Evolution in der Software-Entwicklung

23.11.2022

Über 100 Teilnehmende besuchten die Herbsttagung des LowCodeLab der OST. Unter dem Motto «Beyond the Hype: Low Code in der Praxis» diskutierten Forscher und Praxisvertreter über die Chancen und Risiken dieses neuen Programmierparadigmas.

Die Softwareentwicklung mit Low Code-Plattformen lässt sich mit Lego vergleichen: Aus verschiedenen vorgefertigten Bausteinen können sehr unterschiedliche Objekte zusammengebaut werden. «Low Code ist eine weitere Abstraktionsstufe in der Softwareentwicklung, es hat sich evolutionär entwickelt», sagt Rainer Endl, Professor für Wirtschaftsinformatik an der OST – Ostschweizer Fachhochschule und Co-Leiter des LowCodeLab@OST. «Die ersten Programmiersprachen bestanden aus binären Codes und waren hardwarespezifisch. Dann kamen die höheren, an die menschlichen Sprachen angelehnten Programmiersprachen, später die objektbasierten Sprachen und jetzt eben Low Code-Plattformen, die vorgefertigte Softwarebausteine und visuelle Designtechniken zum effizienten Zusammenbauen dieser Bausteine zu einer Applikation ermöglichen (…)». Mittlerweile gibt es rund 300 Low Code-Plattformen auf dem Markt; erst kürzlich hat der Softwarekonzern SAP eine weitere Low Code-Plattform lanciert.

Mit «Citizen Development» den IT-Fachkräftemangel abfedern

«Low Code-Plattformen werden als Enabler für eine beschleunigte Softwareentwicklung propagiert», sagt Endl. «Eng mit Low Code verbunden ist die Idee des ‹Citizen Developments›. Wird Software nicht mehr programmiert, sondern mithilfe fertiger Bausteine konfiguriert, kann dies auch von ‹Nichtprogrammer/innen› wie etwa Mitarbeitenden aus den Fachabteilungen ausgeführt werden.
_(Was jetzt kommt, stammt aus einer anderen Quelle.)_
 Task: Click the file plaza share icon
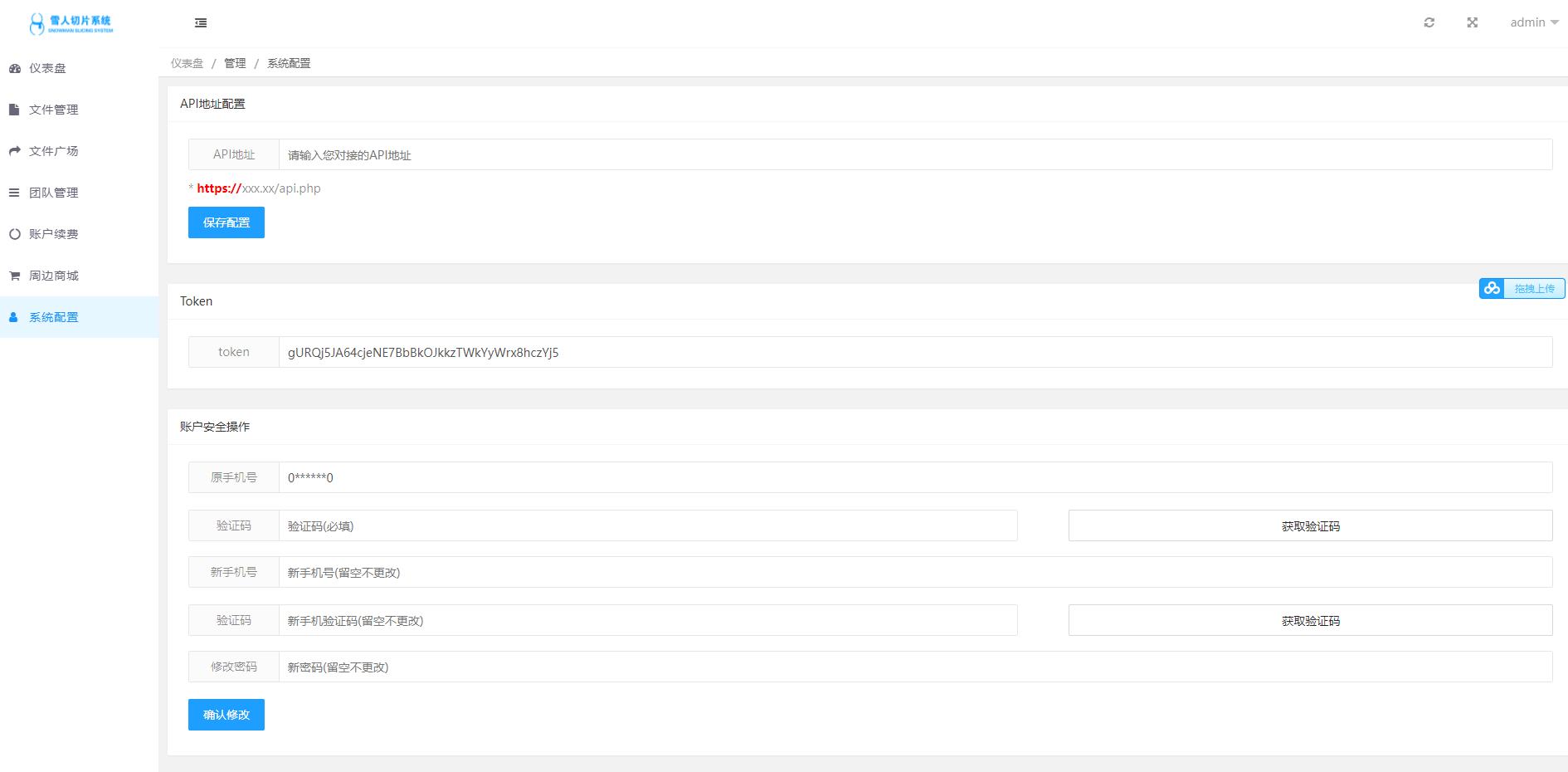(x=14, y=151)
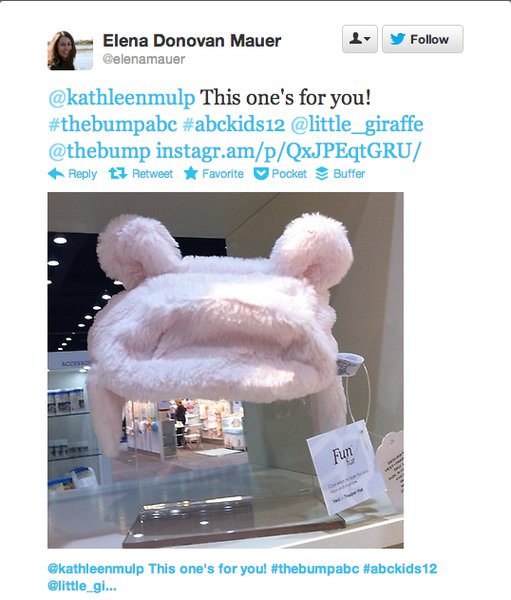Image resolution: width=511 pixels, height=600 pixels.
Task: Click the Pocket save icon
Action: (x=261, y=173)
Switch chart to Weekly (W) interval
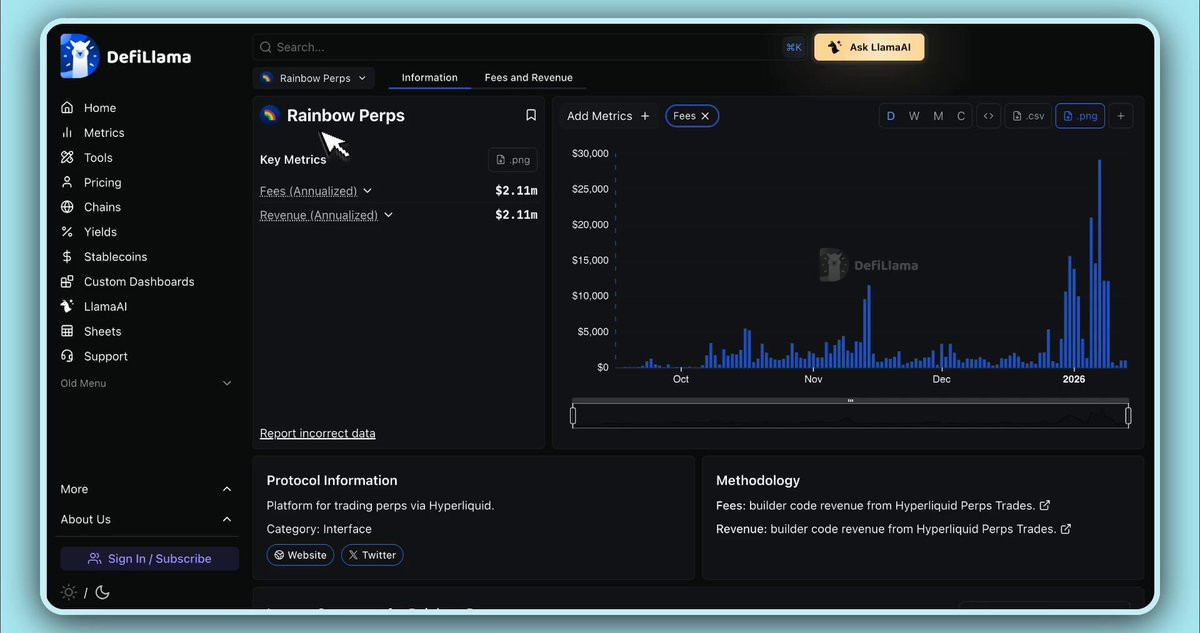This screenshot has height=633, width=1200. pos(914,116)
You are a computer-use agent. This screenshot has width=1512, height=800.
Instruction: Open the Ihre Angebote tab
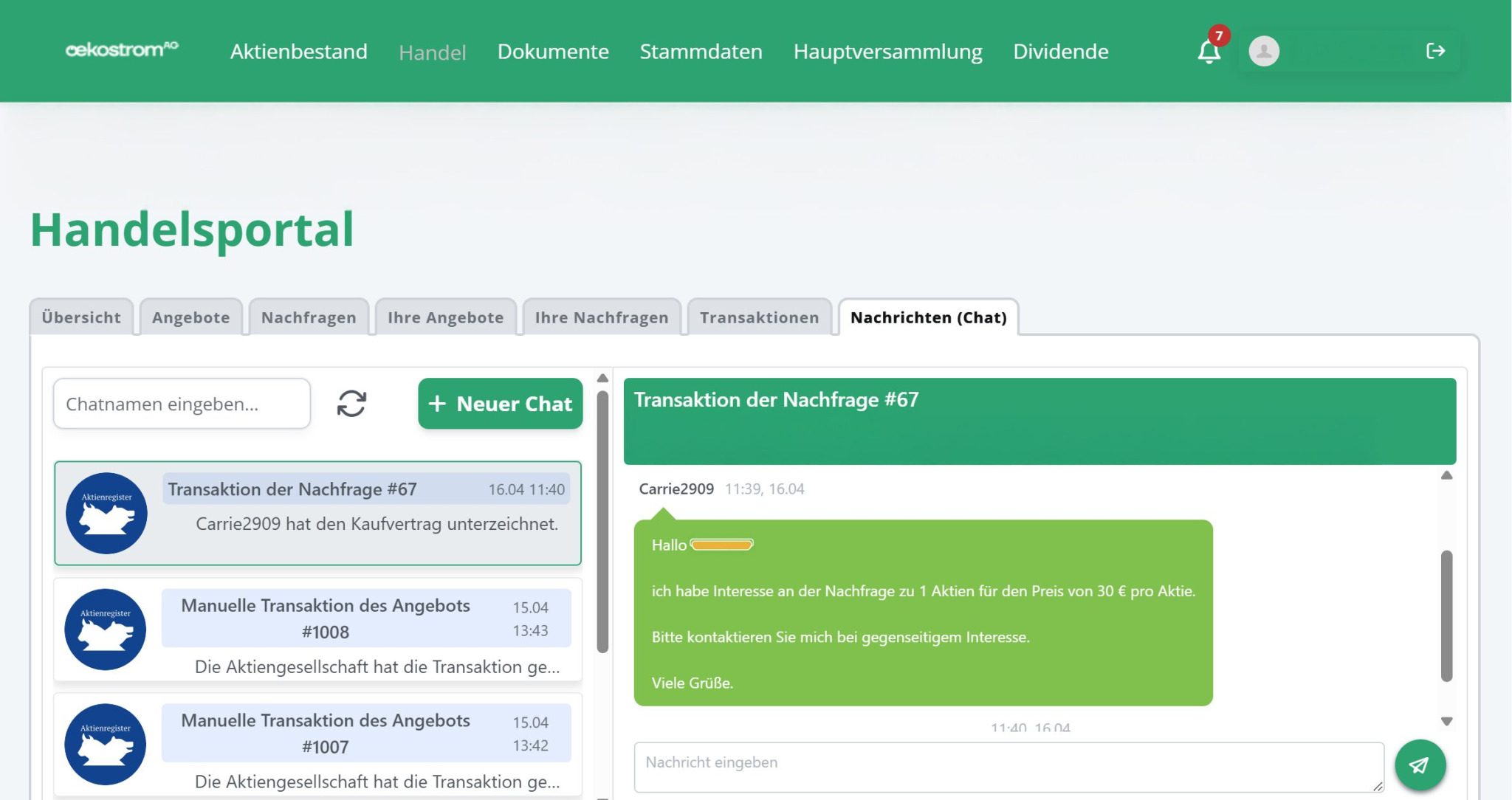pos(445,317)
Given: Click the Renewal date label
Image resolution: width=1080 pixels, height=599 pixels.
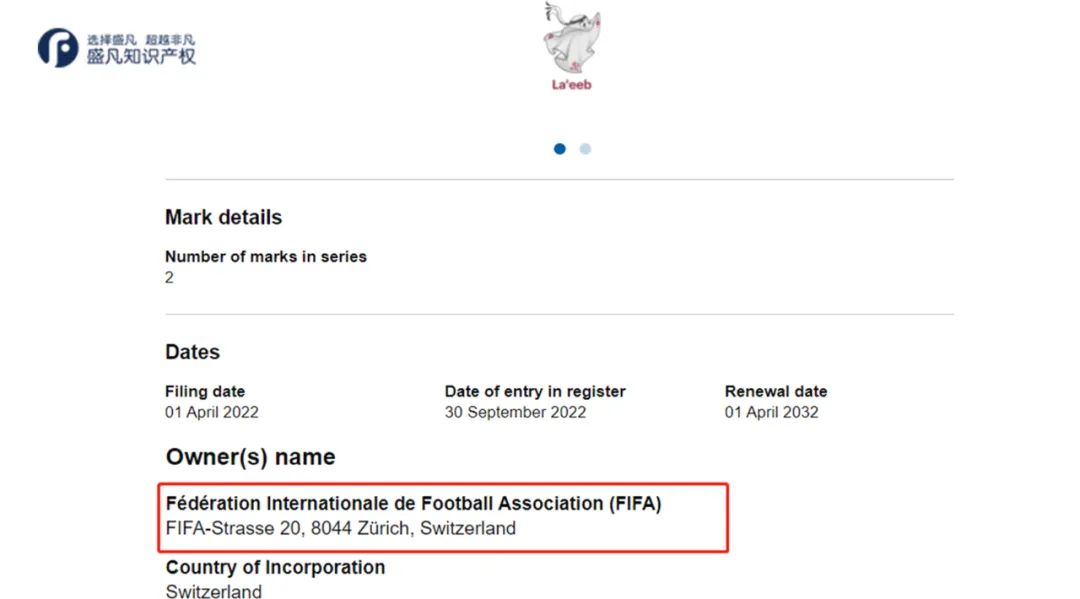Looking at the screenshot, I should (x=776, y=391).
So können Entwicklungskapazitäten erhöht und die Folgen des IT-Fachkräftemangel abgefedert werden.»

Anwendungsbeispiele von Zühlke Engineering und SBB

An der Herbsttagung «IT-Puls» des LowCodeLabs, die in Zusammenarbeit mit dem Institut für Informations- und Prozessmanagement (IPM) an der OST und der Zürcher Unternehmensberatung Zühlke durchgeführt wurde, stellten Praxisvertreter vor mehr als 100 Teilnehmenden Anwendungsbeispiele für dieses bausteinbasierte Programmierparadigma vor.

Silvan Stich von Zühlke Engineering veranschaulichte am Beispiel des Versicherungskonzerns Swica, wie der einst auf Excel-Tabellen basierte Offertprozess mit Low Code vollständig digitalisiert wurde. Auch die SBB setzen auf Low Code-Applikationen, die von informatikaffinen Mitarbeitenden, den Citizen Developern, entwickelt wurden. Informatik-Professor Christian Thiel vom Institut für Informations- und Prozessmanagement der OST gab zu bedenken, dass es effizient sei, wenn informatikaffine Mitarbeitende Software programmierten, man müsse aber immer auch das Sicherheitsrisiko im Auge behalten.

LowCodeLab@OST bietet Hilfe zur Selbsthilfe

«Auf Hochschulebene gibt es bisher nur sehr wenige plattformunabhängige Initiativen rund um das Thema Low Code und Citizen Development. Das LowCodeLab@OST bietet daher sowohl OST-intern als auch interessierten Unternehmen neutral und unabhängig Hilfe zur Selbsthilfe», sagt Christoph Baumgarten, Dozent für Wirtschaftsinformatik und Co-Leiter des LowCodeLab@OST, im letzten Vortrag der Veranstaltung.

Digitale Transformation beschleunigen aber kein Allheilmittel

Das Fazit der Veranstaltung ziehen Christoph Baumgarten und Rainer Endl wie folgt: «Richtig eingesetzt können Low Code-Plattformen und Citizen Development die digitale Transformation im und von Unternehmen deutlich beschleunigen. Aber sie sind kein Allheilmittel. So sind sie nicht für alle Anwendungsfälle gleichermassen gut geeignet. Ein Unternehmen muss sich daher zunächst im Klaren darüber sein, für welche Anwendungszwecke sie Low Code verwenden möchten. Zudem stellen sich organisatorische Herausforderungen: So müssen Citizen-Developer/innen befähigt werden, d.h. sie sollten nicht nur eine grundlegende Ausbildung durchlaufen, sondern auch die Grenzen von Low Code kennen sowie bei Bedarf auf effektive Unterstützung durch erfahrene Entwickler/innen zurückgreifen können.»